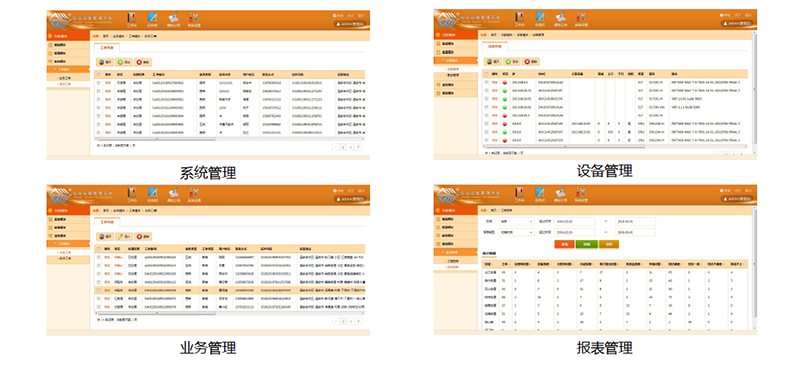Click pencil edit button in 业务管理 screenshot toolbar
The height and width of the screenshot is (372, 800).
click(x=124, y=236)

* * *

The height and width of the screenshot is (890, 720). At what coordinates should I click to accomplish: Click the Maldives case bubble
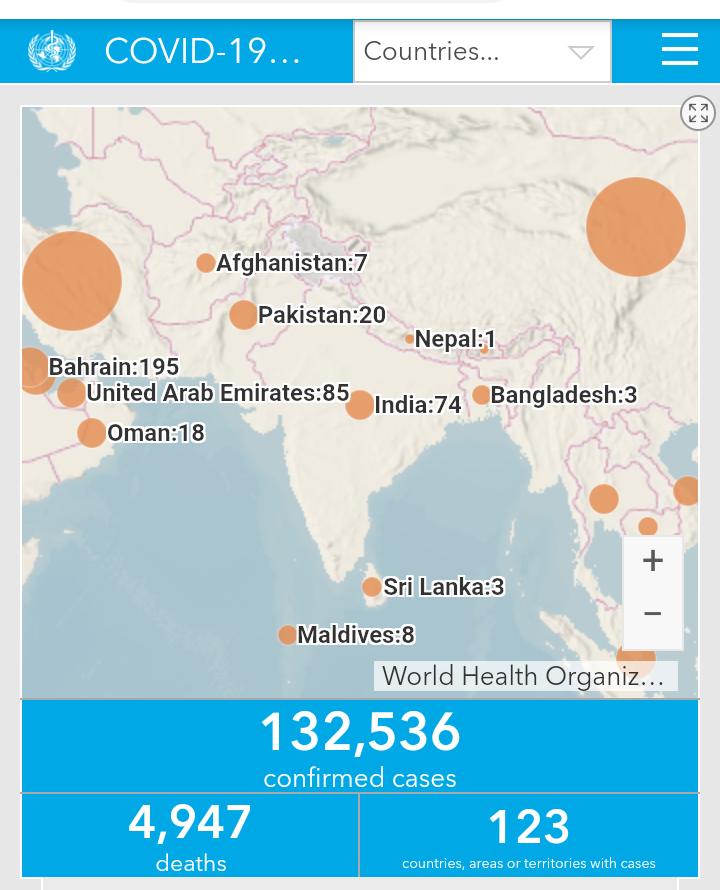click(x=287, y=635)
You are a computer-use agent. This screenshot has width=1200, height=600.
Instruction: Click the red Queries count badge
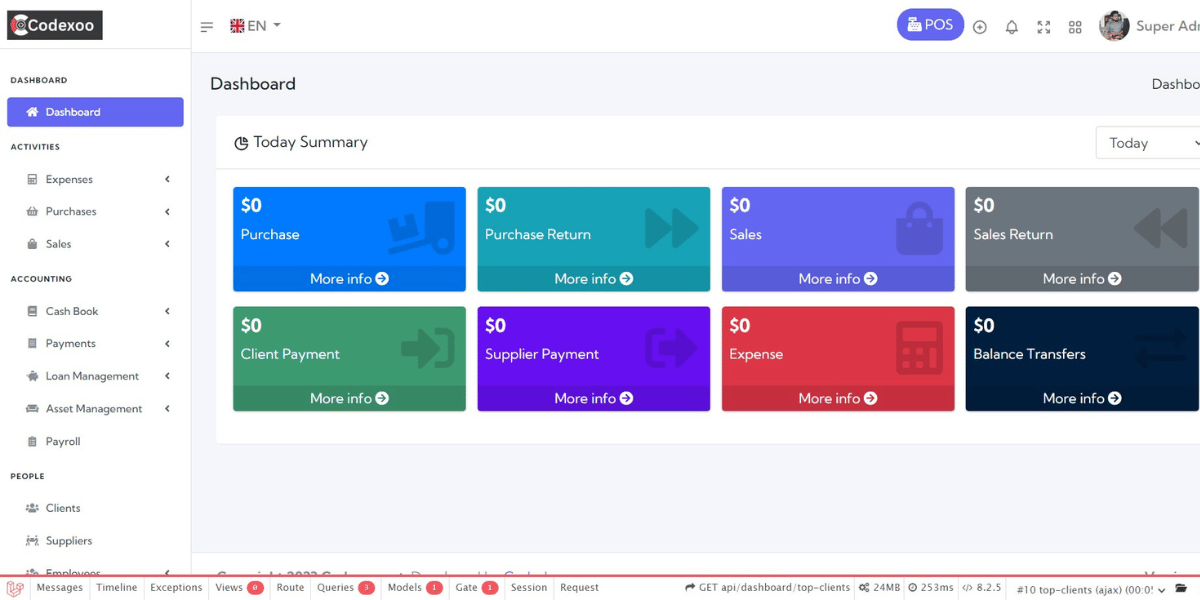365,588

§ Work instruction
When you reach the line with "The height and width of the screenshot is (890, 720)." in the records above, start writing out each line exactly, and stop after the line with "You are a computer-use". Pictures stay out.

§ Result for this task
The height and width of the screenshot is (890, 720). At what coordinates should I click to accomplish: Click the Maldives case bubble
click(x=287, y=635)
You are a computer-use agent. This screenshot has width=1200, height=600.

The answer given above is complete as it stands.